→ **Source**:
The last time Hackerfall tried to access this page, it returned a not found error. A cached version of the page is below, or click here to continue anyway

Barricade | Running a Modern Infrastructure Stack

Segment recently posted about their infrastructure redevelopment, and since weve come to similar conclusions, I thought it would be interesting to share what weve been building at Barricade.

Joe Beda has done a great job of documenting an anatomy of a modern production stack, and while we were working on this prior to his post, you might consider this a field report of what its like to actually build and run one of these systems.

A thought I always have when I read posts like this is, “I wonder how big their team is? Can I reproduce something similar?” At Barricade, there are two of us working full time on infrastructure development, with a further eight developers, designers and data scientists working on other parts of the stack, and another three people in various locations who need access to dashboards or other non-critical path services. That might help frame things.


Figuring out where services are, and communicating that, is a problem being tackled by service discovery tools like etcd, consul and others. This has proven useful for machines coordinating with other machines, but past a handful of services, the complexity of actually pointing humans to those resources becomes apparent. We don’t want to be telling people to visit random IP X.X.X.X on port YYYY, and have them update every time a service restarts.

DNS routing and addressing is still, it seems, a manual process in many environments, and exposing operational idiosyncrasies to customers (whether internal or external) is not good enough.

We manage our DNS records in Route 53 with Terraform, linked explicitly to a separate (non-ELB) routing layer, with health checks to handle router outages or topological changes. At the moment there’s still a separate, manual DNS component, but it’s being refactored out.

Related to, but distinct from addressing, is routing. With lots of services and containers popping in and out of existence, connecting services could really use a transport agnostic broker that is capable of reconnections, pooling, health checking, and SSL termination. This actually sounds like sort of a tall order until you remember that HAProxy exists.

Often, people are reaching for ELB here, but since routing logic is so tightly coupled to applications, I think it’s better to keep it as part of the core stack.

It’s also a good bit of forward planning if you intend to have multi-provider availability at some point in the future, or be able to reproduce a microcosm of your stack locally.

Note: taking ownership of routing may also mean taking ownership of SSL termination (unless youre leaning on something like Cloudflare). Running an SSL server requires staying abreast of best practices in the area. This is not difficult, but it is an ongoing effort and needs to be taken into consideration. In a stack like this, there are a lot of places we could put health checks – Route 53, HAProxy, Consul, even Zookeeper client libraries perform their own health checking.

Defining the boundaries for these and keeping a clean separation of responsibility keeps logs and services from being overloaded with health check spam, as well as avoiding weird race conditions when health checks disagree.

Addressing checks Routing, Routing checks Services. The Routing layer is the safest and most flexible point in the stack to make an informed decision about whether a service is healthy. Consul can then simply be used for hosts and services explicitly joining and parting.

→ **Directions**:
1. From the Barricade infrastructure post, list every place in the stack where, according to the post, health checks could be put.
2. According to the Barricade infrastructure post, how many people work full time on infrastructure development at Barricade?
3. Pick up the Barricade infrastructure post after its final sentence and keep writing it.

→ **Data section**:
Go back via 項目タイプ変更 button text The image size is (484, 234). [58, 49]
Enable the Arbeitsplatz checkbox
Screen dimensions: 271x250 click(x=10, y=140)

→ **Per-task outputs**:
1. Route 53, HAProxy, Consul, and Zookeeper client libraries

2. Two people.

3.
We handed it all off to Datadog. We dont need the hassle, and they are very good at it. I tried several products in this category when we started out earlier this year, and Datadog won hands down for scope (system level statistics, Cloudwatch integration, process monitoring) as well as being super ops friendly, having Slack integration, and an excellent web interface.

Their agent event runs a statsd compatible interface (for which there are plenty of client libraries) meaning application statistics can also be pushed here, enriching alerting and monitoring even further.


I thought logging was a sewn up market, but everything I looked at was too expensive or too operationally cumbersome, with assumptions about IP addresses and hosts remaining static or slow moving.

Our logs are for production debugging and postmortem analysis, a tertiary service that needs to be low maintenance and sporadically high performance, with a good interface. Datadog have raised the bar in what I expect from software like this.

Eventually we decided to use rsyslog to ship to in-stack Elasticsearch services, interfaced via Kibana, and rotated out regularly to S3. Less than ideal, but its ok for now.

I cant be the only one who thinks this area is lacking its Stripe equivalent.


Configuration management is lagging in the wake of containerization. Most current configuration solutions expect to be full stack, controlling everything from provisioning to deployment, and are often too heavy for the evolving use case.

In truth, configuration management is losing, has perhaps already lost, its central role in the infrastructure pipeline.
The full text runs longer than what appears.